INSTRUCTION: Print every line of the listing below, copying each one exactly as it is.

** start EXERCISE MATERIAL **

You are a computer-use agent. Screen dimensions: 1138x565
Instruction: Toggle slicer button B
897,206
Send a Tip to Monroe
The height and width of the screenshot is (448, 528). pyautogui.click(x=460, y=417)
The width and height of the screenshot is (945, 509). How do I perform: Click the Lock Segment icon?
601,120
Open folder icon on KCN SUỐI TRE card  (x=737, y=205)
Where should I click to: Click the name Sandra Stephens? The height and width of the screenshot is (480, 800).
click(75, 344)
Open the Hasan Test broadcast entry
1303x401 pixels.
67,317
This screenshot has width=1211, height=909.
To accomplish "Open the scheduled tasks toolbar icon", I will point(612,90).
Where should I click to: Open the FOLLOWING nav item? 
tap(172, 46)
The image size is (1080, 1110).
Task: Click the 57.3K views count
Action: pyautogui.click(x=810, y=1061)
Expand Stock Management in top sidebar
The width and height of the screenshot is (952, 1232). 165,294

** end EXERCISE MATERIAL **

ANSWER:
You are a computer-use agent. Screen dimensions: 1138x565
Instruction: Toggle slicer button B
897,206
Send a Tip to Monroe
The height and width of the screenshot is (448, 528). pyautogui.click(x=460, y=417)
The width and height of the screenshot is (945, 509). How do I perform: Click the Lock Segment icon?
601,120
Open folder icon on KCN SUỐI TRE card  (x=737, y=205)
Where should I click to: Click the name Sandra Stephens? The height and width of the screenshot is (480, 800).
click(75, 344)
Open the Hasan Test broadcast entry
1303x401 pixels.
67,317
This screenshot has width=1211, height=909.
To accomplish "Open the scheduled tasks toolbar icon", I will point(612,90).
Where should I click to: Open the FOLLOWING nav item? 
tap(172, 46)
The image size is (1080, 1110).
Task: Click the 57.3K views count
Action: pyautogui.click(x=810, y=1061)
Expand Stock Management in top sidebar
The width and height of the screenshot is (952, 1232). 165,294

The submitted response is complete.